[Opening Text provided section]
Norway’s FHI: Salmonella outbreak in Europe probably related to Kinder chocolate

Kinder chocolatePhoto: Heiko Junge / NTB

The salmonella outbreak in Europe is linked to the popular children’s chocolate Kinder. Most of the infected are children, and several of them have been hospitalized, according to the National Institute of Public Health (FHI).

“The outbreak in Europe is caused by the gastrointestinal bacterium monophasic Salmonella Typhimurium. So far, the infection has been detected in 126 people from eight different European countries, including one case from Norway,” the FHI stated in a press release.

Interviews of the sick people have led to the suspect being Kinder chocolate from the manufacturer Ferrero.

“Child chocolate products, including Kinder eggs, are suspected sources of infection. The Norwegian Food Safety Authority is investigating whether the products have arrived in Norway.”

Several countries have withdrawn Kinder products from the market. The products that are the suspected sources of infection have so far come from the same factory in Belgium.
[Closing Text provided section]
[Opening Supplied information section]
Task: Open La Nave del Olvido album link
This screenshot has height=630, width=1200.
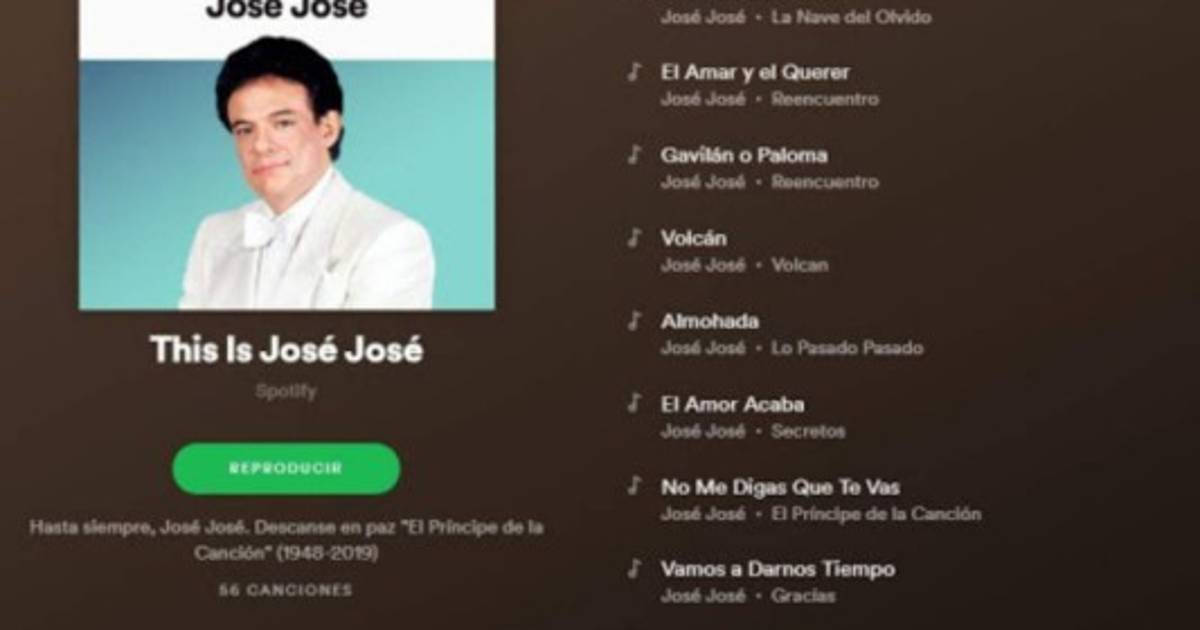Action: 851,17
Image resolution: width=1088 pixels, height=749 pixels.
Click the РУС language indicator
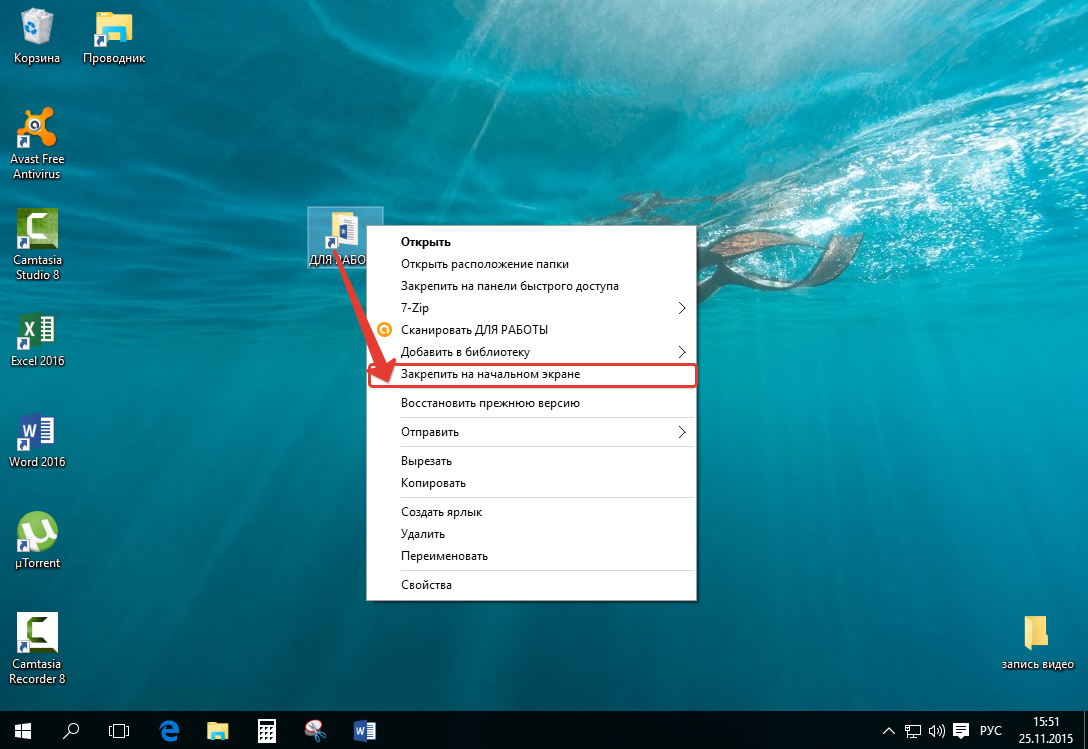[990, 730]
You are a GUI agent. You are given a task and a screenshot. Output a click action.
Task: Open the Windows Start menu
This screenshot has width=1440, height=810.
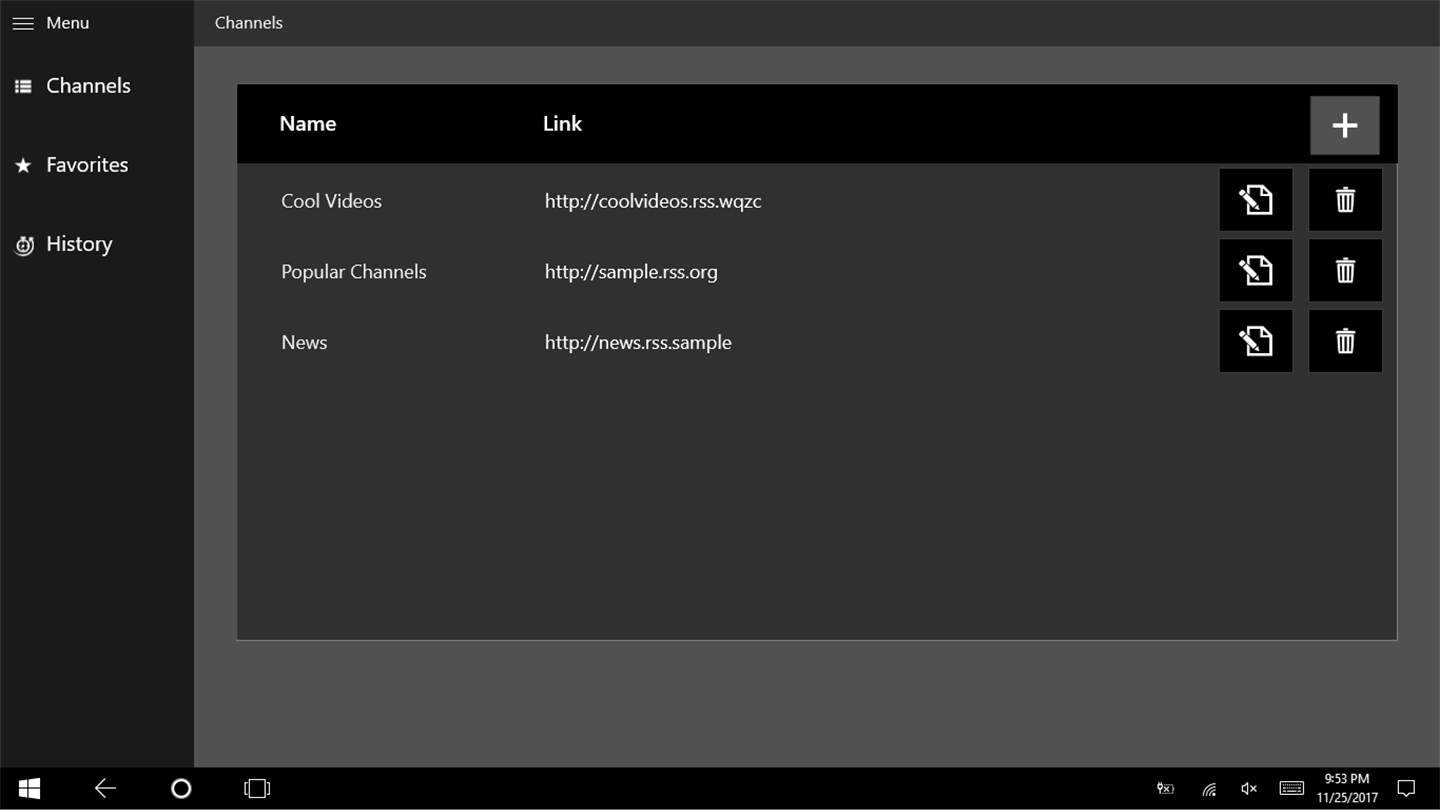point(29,789)
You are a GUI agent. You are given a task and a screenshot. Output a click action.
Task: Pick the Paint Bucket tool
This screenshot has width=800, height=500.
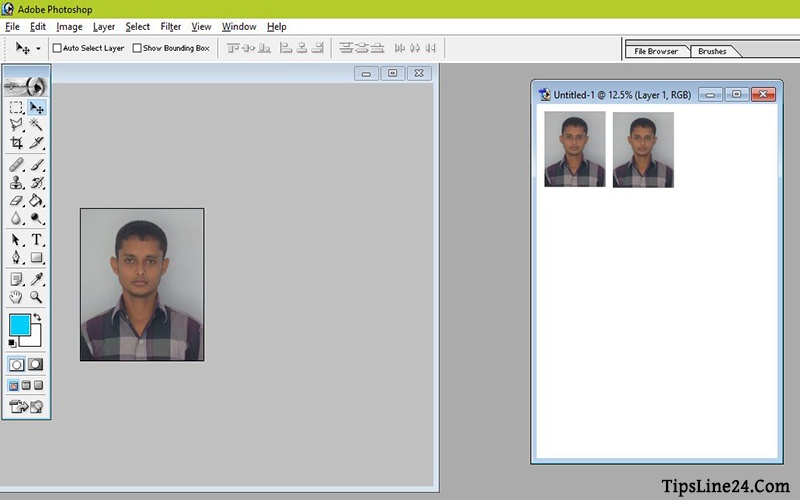tap(36, 200)
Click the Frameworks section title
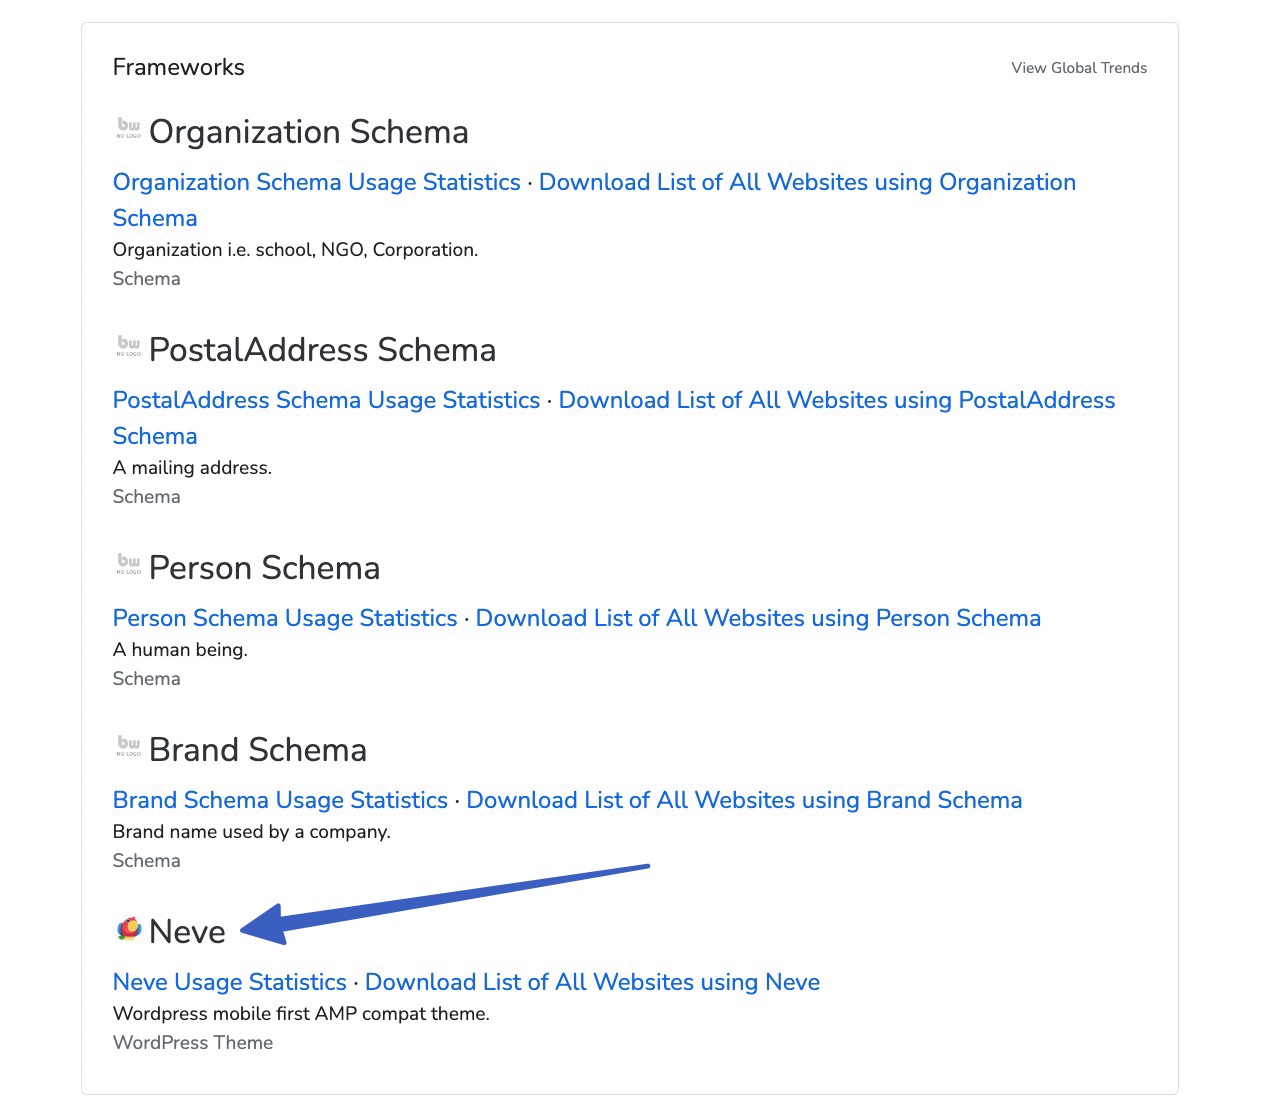Image resolution: width=1276 pixels, height=1116 pixels. 178,67
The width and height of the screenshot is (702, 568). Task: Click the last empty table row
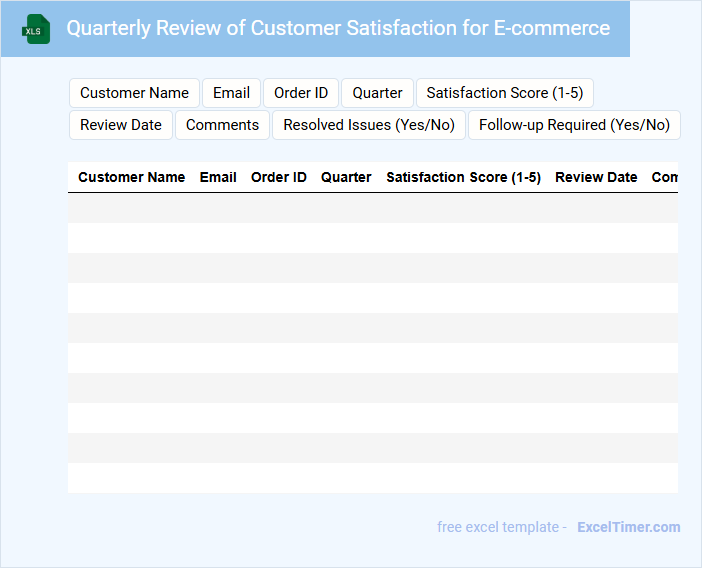click(372, 478)
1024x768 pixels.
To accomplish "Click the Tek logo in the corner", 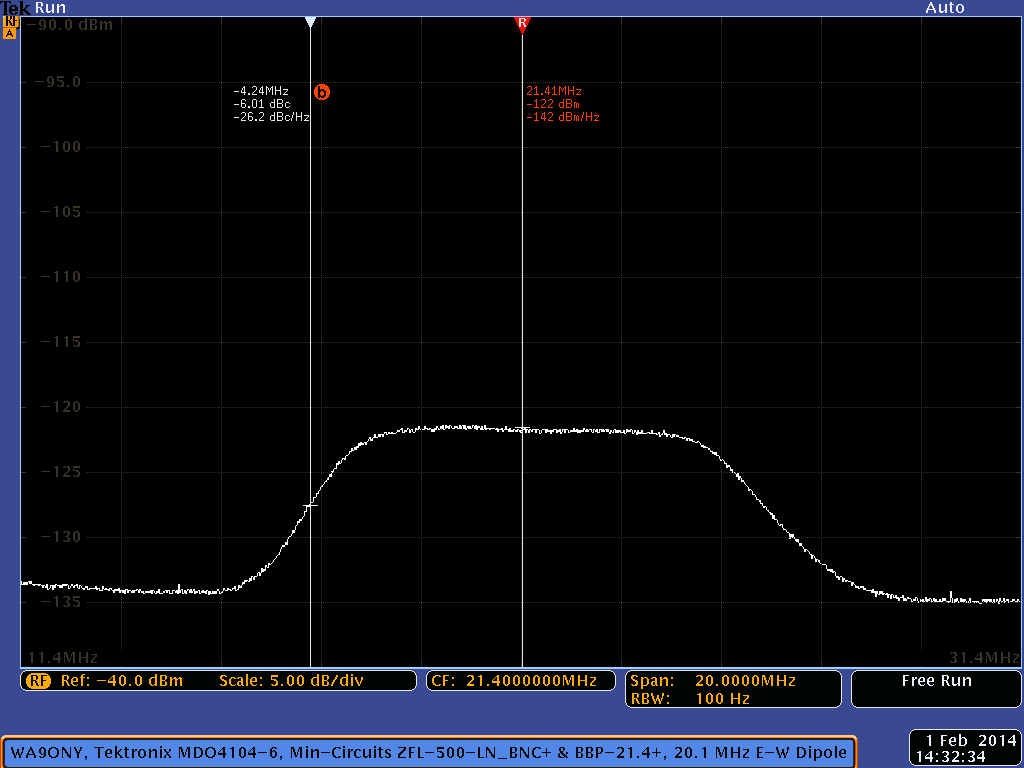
[Closing Supplied information section]
▶ _Problem set_:
1 – Answer these questions about the article on the salmonella outbreak linked to Kinder chocolate.
(a) In how many people had the infection been detected so far?
(b) Which manufacturer makes the suspected chocolate?
(c) In which country is the factory that the suspected products came from?
2 – Edit the stretch of the salmonella article from "Several countries have" through "factory in Belgium.", replacing "factory" with "plant".
3 – Proceed with the article on the salmonella outbreak linked to Kinder chocolate, starting after its last sentence.

▶ _Answers to the exercises_:
1 –
(a) 126 people, from eight different European countries.
(b) Ferrero.
(c) Belgium.

2 –
Several countries have withdrawn Kinder products from the market. The products that are the suspected sources of infection have so far come from the same plant in Belgium.

3 –
No withdrawals in Norway as of Tuesday

The chocolate in question hasn’t been withdrawn from the Norwegian market as of Tuesday night.

“We have so far not been told to remove the product from the store shelves,” store employee at Coop Prix in Kongsvinger, Hilde Bakke, told Glåmdalen.

Ferrero has recalled some consignments until the results of investigations are clear, according to AFP. The median age of those who have been diagnosed with the infection is four years.

“None of our Kinder products on the market have tested positive for salmonella, and we have not received any complaints from consumers,” Ferrero wrote in a statement on the company’s website on Monday.